* **Given entries**
————————

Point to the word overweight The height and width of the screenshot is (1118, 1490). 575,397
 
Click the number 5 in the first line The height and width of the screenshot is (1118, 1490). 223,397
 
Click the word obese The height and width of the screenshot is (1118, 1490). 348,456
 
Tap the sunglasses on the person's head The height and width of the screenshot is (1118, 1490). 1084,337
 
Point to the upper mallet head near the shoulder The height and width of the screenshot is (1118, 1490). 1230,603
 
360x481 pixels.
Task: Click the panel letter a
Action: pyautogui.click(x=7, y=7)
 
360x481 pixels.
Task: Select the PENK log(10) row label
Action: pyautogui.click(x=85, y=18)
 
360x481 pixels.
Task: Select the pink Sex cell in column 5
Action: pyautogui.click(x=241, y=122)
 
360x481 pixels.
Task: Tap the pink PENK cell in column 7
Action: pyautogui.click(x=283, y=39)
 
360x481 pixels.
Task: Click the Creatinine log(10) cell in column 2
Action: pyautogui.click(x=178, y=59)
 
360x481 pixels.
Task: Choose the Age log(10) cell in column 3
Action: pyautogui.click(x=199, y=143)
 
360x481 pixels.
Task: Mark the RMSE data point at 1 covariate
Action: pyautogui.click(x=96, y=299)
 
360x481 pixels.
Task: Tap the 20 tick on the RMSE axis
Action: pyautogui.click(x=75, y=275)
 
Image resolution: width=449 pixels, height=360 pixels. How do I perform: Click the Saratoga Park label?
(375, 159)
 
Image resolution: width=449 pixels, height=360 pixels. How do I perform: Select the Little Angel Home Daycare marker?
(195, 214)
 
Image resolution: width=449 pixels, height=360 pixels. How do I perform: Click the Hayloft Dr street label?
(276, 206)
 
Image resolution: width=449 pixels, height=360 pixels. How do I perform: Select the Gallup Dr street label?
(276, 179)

————————

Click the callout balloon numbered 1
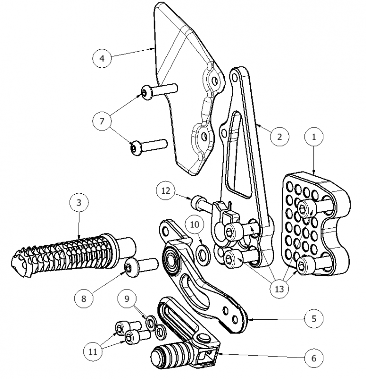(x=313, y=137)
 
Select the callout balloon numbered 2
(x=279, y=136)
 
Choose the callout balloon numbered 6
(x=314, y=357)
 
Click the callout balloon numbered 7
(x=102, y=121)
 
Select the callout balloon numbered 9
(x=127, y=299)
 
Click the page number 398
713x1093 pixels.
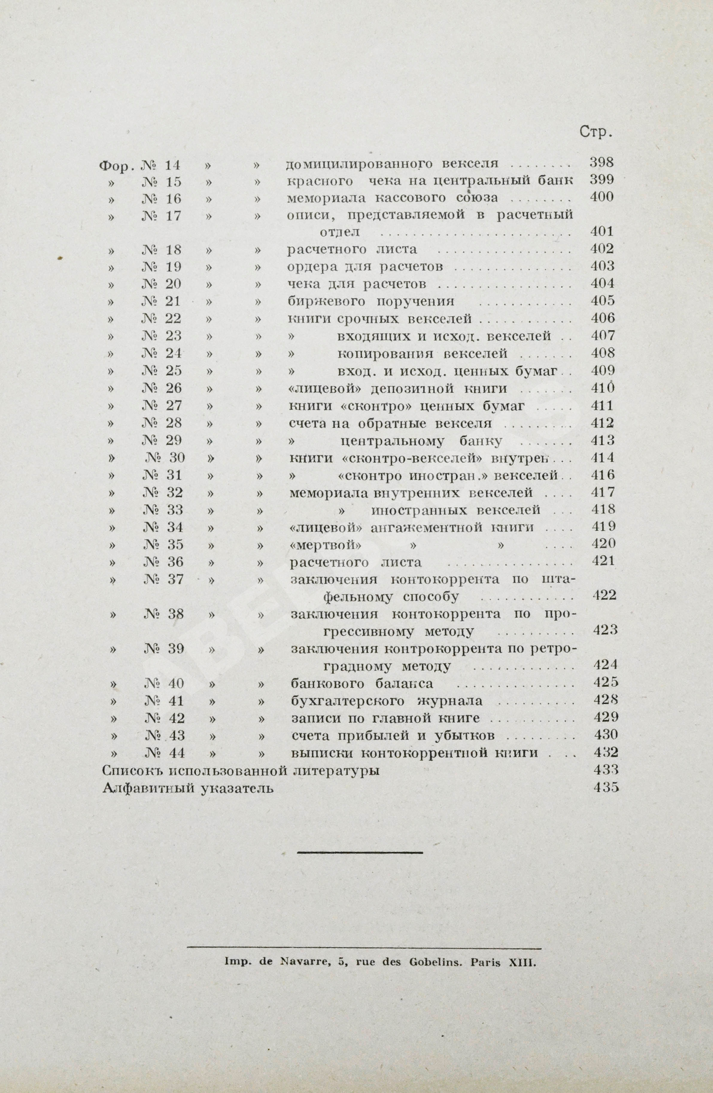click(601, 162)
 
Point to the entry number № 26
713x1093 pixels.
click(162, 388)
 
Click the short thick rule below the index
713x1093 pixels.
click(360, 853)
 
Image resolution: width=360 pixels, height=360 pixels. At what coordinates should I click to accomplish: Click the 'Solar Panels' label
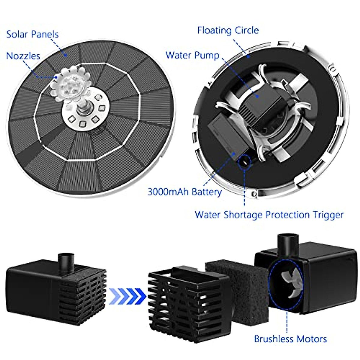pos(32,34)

————————

Please reproduce, as a numbered list with blank lines omitted, the part that opens with the line containing "Click the word" and closes with the line containing "Action: pyautogui.click(x=241, y=122)", both included.

* **Worked solution**
1. Click the word obese The height and width of the screenshot is (1118, 1490). 348,456
2. Tap the sunglasses on the person's head The height and width of the screenshot is (1118, 1490). 1084,337
3. Point to the upper mallet head near the shoulder The height and width of the screenshot is (1118, 1490). 1230,603
4. 360x481 pixels.
5. Task: Click the panel letter a
6. Action: pyautogui.click(x=7, y=7)
7. 360x481 pixels.
8. Task: Select the PENK log(10) row label
9. Action: pyautogui.click(x=85, y=18)
10. 360x481 pixels.
11. Task: Select the pink Sex cell in column 5
12. Action: pyautogui.click(x=241, y=122)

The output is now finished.